◆ Testo della pagina:

Appena ho iniziato a leggere il libro La sorella, di Sàndor Marài (mi scuso per l'accento sbagliato ma non riesco a fare altrimenti) non sono riuscita ad inquadrare di che tipo di lettura si trattasse. L'autore parlava di un soggiorno natalizio non troppo riuscito, di personaggi piuttosto eterogenei che si sono ritrovati nello stesso posto a vivere un'esperienza molto particolare... ma di qualche cosa che richiamasse il titolo - La sorella - nemmeno l'ombra. Non riuscivo proprio a capire dove volesse arrivare, cosa volesse raccontare, chi fosse il protagonista del libro.
Poi, la svolta.
Non è quella del soggiorno natalizio la storia. Quello è solo il prologo, solo la "rincorsa" che precede il salto, quello che porta al racconto "vero".
L'autore - che, lo ammetto, mi era sconosciuto prima di avere questo libro tra le mani - narra la storia di un musicista del quale non svela il nome ma che identifica con una lettera. Z è un famoso pianista che si trova, all'improvviso, a fare i conti con una misteriosa malattia che lo prova profondamente nell'animo, nel fisico e nella mente. Marài dà voce alla sua malattia, al suo dolore. Un compito non facile perchè non è semplice trasmettere in un lettore tutto ciò che una persona che soffre si trova a patire. Marài riesce a colpire nel segno. Almeno con me.
Da cosa l'ho capito? Bhè, ci che ho letto si è insinuato dentro di me tanto da spuntare tra i miei pensieri nei momenti più impensati: mi sembrava di rivivere, seppur in modo distaccato, quelle situazioni che Marài descriveva soprattutto in relazione a persone di mia conoscenza che hanno sofferto molto per via di malattie che, purtroppo, non hanno avuto lo stesso epilogo che, invece, è stato riservato a Z. L'autore ha avuto la capacità di scombussolarmi un bel po'.
Che tipo di malattia fosse, quella di Z, non l'ho proprio capito. Anche perchè nessuno gli dà un nome nemmeno dietro a precise sollecitazioni del pazienze. Quello che è certo è che si tratta di una malattia che lo riduce ad un automa e che lo lascia alla balìa di un dolore che solo lontanamente posso immaginare di quale intensità sia.
L'autore lascia che sia proprio Z a raccontare e a raccontarsi: Z parla della sua malattia ma anche di un amore da cui si è trovato a scappare. Un amore molto strano e che, ad un certo punto, collega a doppio filo con la malattia che lo ha ridotto in un letto di ospedale. Anche lei, la sua amata, non ha un nome ma un'iniziale: E. Sarà l'amore per E che lo aiuterà a venir fuori dalla sua situazione di malato. O, meglio, nella sua mente sarà E a salvarlo. In realtà non è proprio così perchè ha delle presenze femminili attorno ma sono presenze di altro tipo.
Ad accudirlo ci sono quattro suore e sarà proprio da una di queste che arriverà la scossa nel momento in cui Z sembra aver perso la voglia di lottare per la vita.
All'inizio, come accennavo, mi è sembrato un libro lento e confusionario... Poi è iniziato a scorrere... in alcuni punti mi è sembrato un po' ripetitivo ma, a ben pensare, la situazione che veniva raccontata richiedeva che si insistesse su alcuni aspetti per essere efficace.
Arrivata all'ultima pagine ammetto di aver tirato un sospiro di sollievo perchè, pur avendo letto il libro in vacanza, pensare ad una persona che soffre a quel modo mi aveva un po' angosciata... Non è stata una classica lettura da ombrellone, leggera e spensierata... quello no. Però è stata una lettura che mi ha toccata e che, ne sono certa, non dimenticherò.
Ps. ero a poco più della metà mentre i miei figli si divertivano in un parco divertimenti: per i grandi c'erano delle sdraio all'ombra ed ho approfittato molto volentieri per leggere!

◆ Dati estratti:
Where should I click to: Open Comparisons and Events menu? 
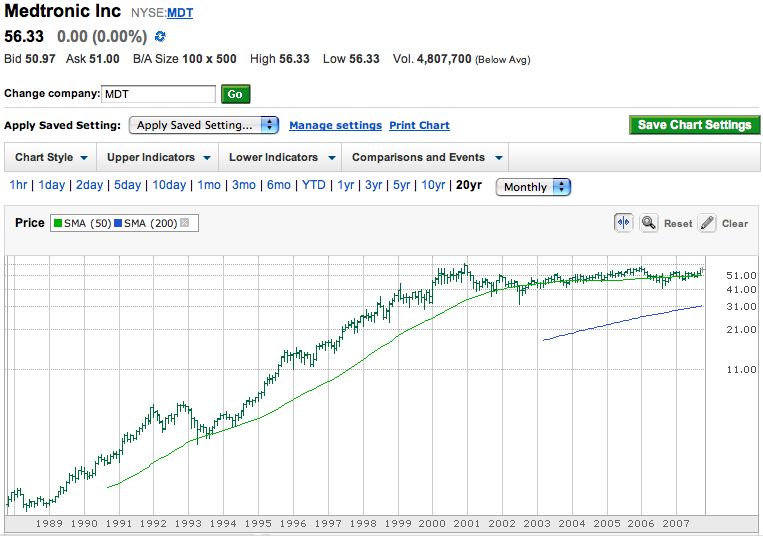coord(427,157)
---
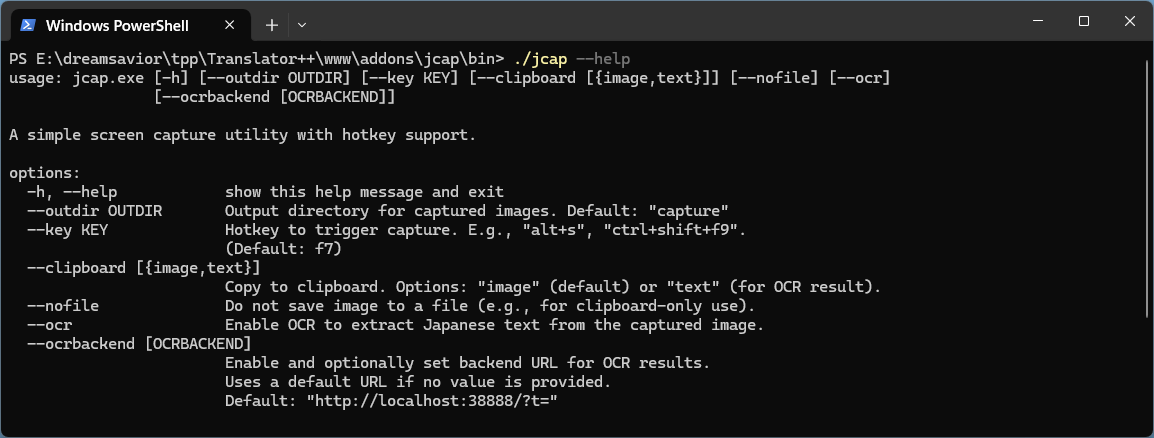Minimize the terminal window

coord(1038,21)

◆ Consegne:
a) Secondo il testo sul libro La sorella, quante suore si prendono cura di Z?
b) Ricopia dal testo sul libro La sorella il brano che comincia con "Che tipo di malattia" e prosegue fino a "di altro tipo.".

◆ Soluzioni per consegna:
a) Quattro suore.

b)
Che tipo di malattia fosse, quella di Z, non l'ho proprio capito. Anche perchè nessuno gli dà un nome nemmeno dietro a precise sollecitazioni del pazienze. Quello che è certo è che si tratta di una malattia che lo riduce ad un automa e che lo lascia alla balìa di un dolore che solo lontanamente posso immaginare di quale intensità sia.
L'autore lascia che sia proprio Z a raccontare e a raccontarsi: Z parla della sua malattia ma anche di un amore da cui si è trovato a scappare. Un amore molto strano e che, ad un certo punto, collega a doppio filo con la malattia che lo ha ridotto in un letto di ospedale. Anche lei, la sua amata, non ha un nome ma un'iniziale: E. Sarà l'amore per E che lo aiuterà a venir fuori dalla sua situazione di malato. O, meglio, nella sua mente sarà E a salvarlo. In realtà non è proprio così perchè ha delle presenze femminili attorno ma sono presenze di altro tipo.